[Your goal] Return exactly the lines from the "The width and" line through the last line of the entries below. Include no pictures.

[Saved entries]

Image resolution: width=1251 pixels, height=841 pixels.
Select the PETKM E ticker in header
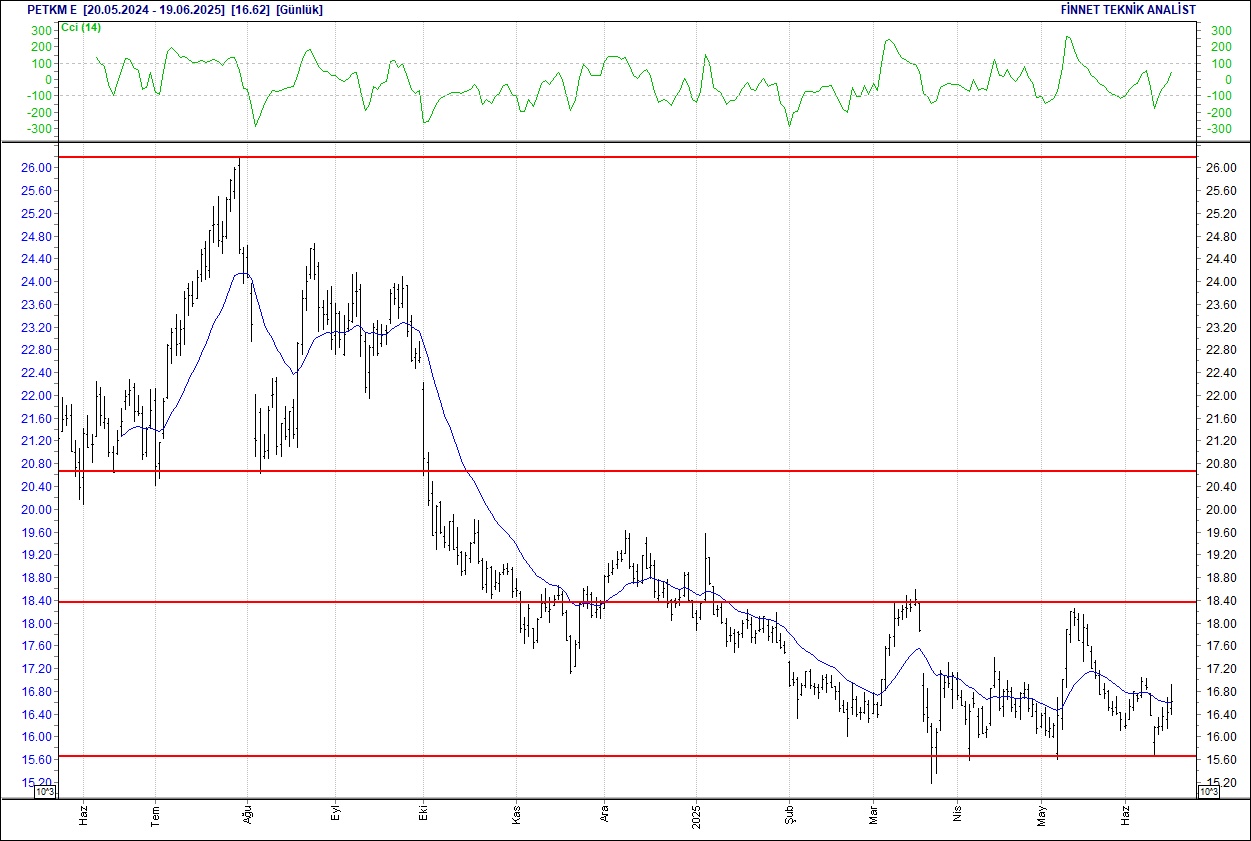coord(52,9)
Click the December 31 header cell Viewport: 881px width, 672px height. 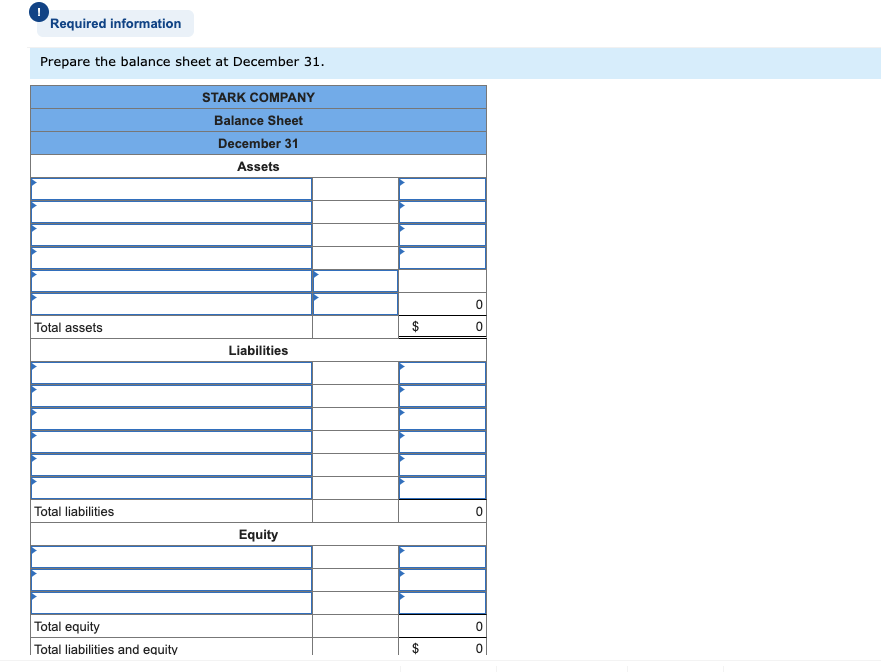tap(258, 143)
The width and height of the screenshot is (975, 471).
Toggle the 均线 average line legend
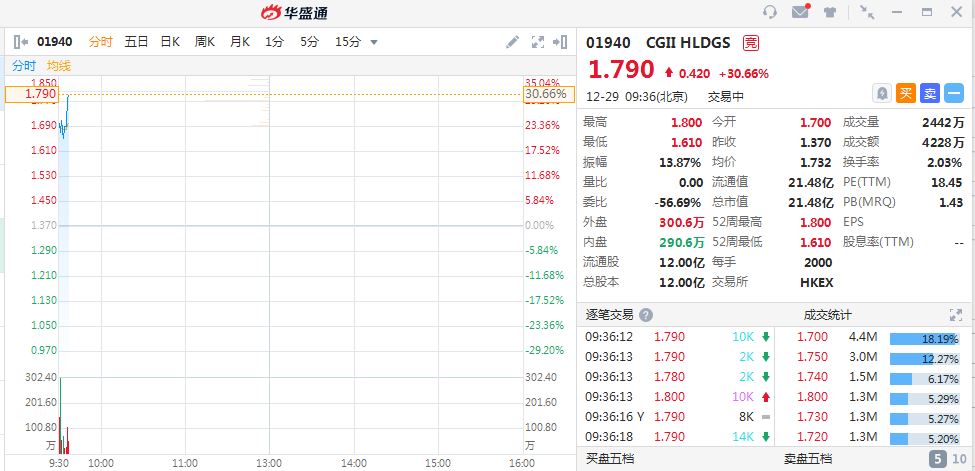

[Task result]
The width and height of the screenshot is (975, 471).
Toggle the 均线 average line legend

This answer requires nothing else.